I copied this from another forum.

For anyone thinking about getting bloods done, give this a shot.

"Here is the trick. Go to privatemdlabs.com and select the hormone panel for females. This test comes with a CMP (liver, kidney values and more), CBC (blood counts), total Testosterone, total Estrogen, LH and FSH.

I have done this a few times before and all your reference ranges come back based on males once you enter in all the info that the lab co wants.

Also use the discount code ______ (search internet for current discount codes, can usually find a 15% off). Total should come to roughly 50 dollars.

They use labcorp so just select a location nearest you. You can also make an appointment to have blood drawn, which many people don't know. Just go to their website (labcorp) to do so after you paid for the bloodwork.

If you go on a weekday (except friday) you will have your results emailed to you the next day most likely as they are that fast as effff!!!!

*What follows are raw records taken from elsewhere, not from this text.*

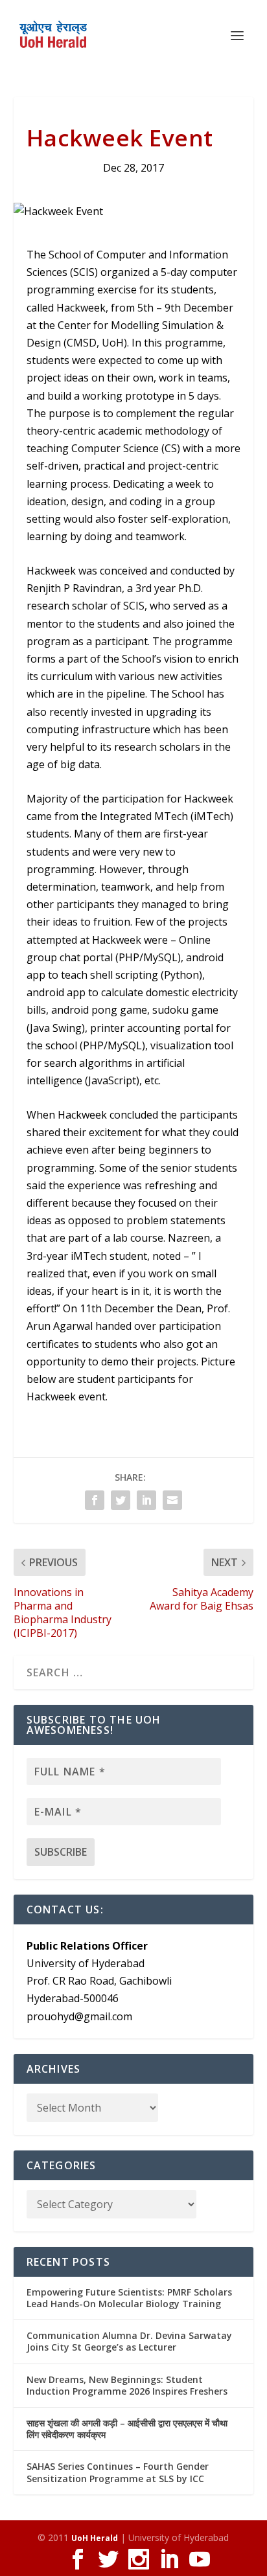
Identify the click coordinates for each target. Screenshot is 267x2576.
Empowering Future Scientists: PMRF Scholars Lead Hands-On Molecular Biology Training (129, 2298)
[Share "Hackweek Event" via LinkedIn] (146, 1500)
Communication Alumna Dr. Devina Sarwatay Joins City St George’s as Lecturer (129, 2341)
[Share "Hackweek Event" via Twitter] (121, 1500)
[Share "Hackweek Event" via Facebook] (95, 1500)
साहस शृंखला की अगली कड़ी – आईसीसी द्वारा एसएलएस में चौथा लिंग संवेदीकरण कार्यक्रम (127, 2429)
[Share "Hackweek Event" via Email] (172, 1500)
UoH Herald (94, 2538)
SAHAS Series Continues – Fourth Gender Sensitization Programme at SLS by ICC (118, 2472)
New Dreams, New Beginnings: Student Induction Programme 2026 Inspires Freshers (127, 2385)
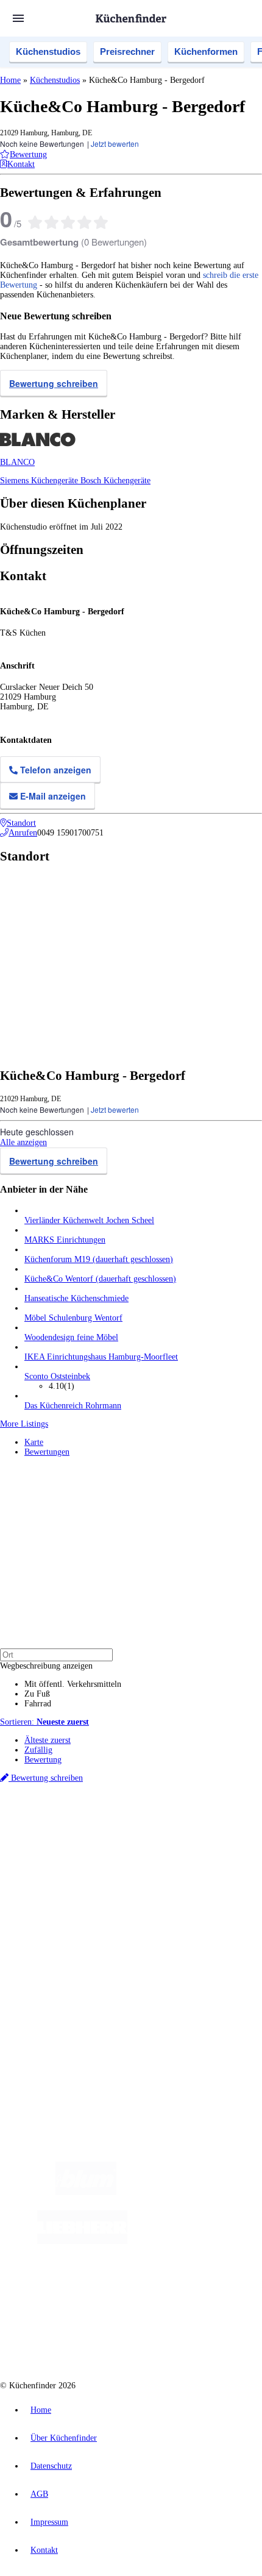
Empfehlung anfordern (63, 1820)
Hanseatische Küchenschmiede (76, 1298)
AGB (39, 2494)
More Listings (24, 1423)
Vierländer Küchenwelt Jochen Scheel (89, 1220)
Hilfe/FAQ (42, 1932)
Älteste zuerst (47, 1740)
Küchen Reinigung (56, 1902)
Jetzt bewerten (115, 143)
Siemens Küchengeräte (40, 480)
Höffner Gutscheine (223, 1860)
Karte (33, 1442)
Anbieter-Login (59, 2004)
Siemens (173, 1841)
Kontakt (44, 2550)
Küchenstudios (48, 51)
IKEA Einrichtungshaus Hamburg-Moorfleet (101, 1356)
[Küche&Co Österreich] (143, 2338)
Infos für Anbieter (55, 1975)
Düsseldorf (40, 1841)
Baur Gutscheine (84, 1860)
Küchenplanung (51, 1893)
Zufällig (38, 1750)
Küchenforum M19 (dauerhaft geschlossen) (98, 1259)
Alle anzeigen (23, 1142)
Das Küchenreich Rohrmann (72, 1405)
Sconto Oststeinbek (57, 1376)
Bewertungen (46, 1452)
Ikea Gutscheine (83, 1850)
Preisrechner (127, 51)
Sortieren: (44, 1721)
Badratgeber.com (53, 1941)
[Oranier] (201, 2241)
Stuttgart (122, 1841)
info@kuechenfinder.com (43, 2047)
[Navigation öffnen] (18, 18)
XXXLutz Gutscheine (142, 1850)
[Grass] (187, 2192)
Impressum (49, 2522)
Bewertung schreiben (53, 383)
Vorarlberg (170, 1831)
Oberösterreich (210, 1831)
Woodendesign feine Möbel (71, 1337)
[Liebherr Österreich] (82, 2241)
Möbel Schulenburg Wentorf (73, 1317)
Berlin (80, 1831)
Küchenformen (206, 51)
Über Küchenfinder (57, 1922)
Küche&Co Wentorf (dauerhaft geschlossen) (100, 1278)
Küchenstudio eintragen (64, 1994)
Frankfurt (74, 1841)
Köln (98, 1841)
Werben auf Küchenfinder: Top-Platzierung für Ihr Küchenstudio (136, 1985)
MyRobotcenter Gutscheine (151, 1860)
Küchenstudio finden (60, 1810)
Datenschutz (51, 2466)
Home (10, 80)
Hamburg (106, 1831)
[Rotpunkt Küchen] (182, 2289)
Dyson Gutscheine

The only thing missing is a lipid profile, which you could add on if you so choose.


----------



## bronco

Rumpy said:


> No, my insurance sucks.  That's why I'm looking at doing it on my own.  I priced out Test Cyp at a few pharmacies and it's many times more expensive than what I'm currently paying.  Right now I pay out of pocket for CMP tests every six months.  I have no idea what a full hormone panel would be through their office.  Which labcorp test do you recommend?  I mean as a minimum.  Crisler has a pretty long list of tests.



If you do choose labcorp let me know before you order your test, me or someone else should have a 10 or 15% discount code


----------



## Rumpy

Thank you again Bronco.  Yes, I have heard of doing the female panel because it's cheaper.  I think it's missing a few of Crisler's recommended tests, including free test, SHBG, PSA and IGF.  Not sure how important they are.  It looks like you have to get up into the $300+ range to get all of them.  Like I said, I get metabolics and lipids with my Doc so I don't need those with labcorp.  I think I will plan to just do the female to start, but I'll give it a month before I do.


----------



## Rumpy

I've always used adex on cycle, are their any special considerations for TRT?  Is aromasin better?


----------



## DocDePanda187123

I would definitely wait at least 3-4wks after completing PCT before getting bloods drawn Rumpy.


----------



## Rumpy

Do you think 3 weeks is enough?  Are thing pretty stable by then or is longer better


----------



## bronco

Rumpy said:


> Do you think 3 weeks is enough?  Are thing pretty stable by then or is longer better



I think age, length of cycle, and what gear you used on cycle play a role in how fast you recover, me personally I wait 5 wks after last pct dose to get blood work done


----------



## DocDePanda187123

Rumpy said:


> Do you think 3 weeks is enough?  Are thing pretty stable by then or is longer better



Personally I don't think it is but I would absolutely go no less than that. Clomid and Nolva both have relatively long half lives and will stay in your system for a bit. Them there's the fact that recovery isn't necessarily finished when PCT ends, it might take a few more weeks after. And another thing is that after PCT you may have artificially high serum testosterone and LH levels until the effects of clomid wear off plus you want to gauge recovery by seeing if you're able to sustain your T levels, not just check them right after PCT. After all that, along with taking into account Austinite's recommendations, I'd wait 6-8wks possibly longer to get true panels.


----------



## DF

You may not even need an AI with your trt dose.  I stopped using an AI on trt & estrogen is fine unless I blast of course.


----------



## TheLupinator

You wanna wait for the nolva/clomid to clear to see where your test levels are w/o help from a SERM, you need to wait 6wks or longer.


----------



## mlitt12345

Rumpy said:


> I've always used adex on cycle, are their any special considerations for TRT?  Is aromasin better?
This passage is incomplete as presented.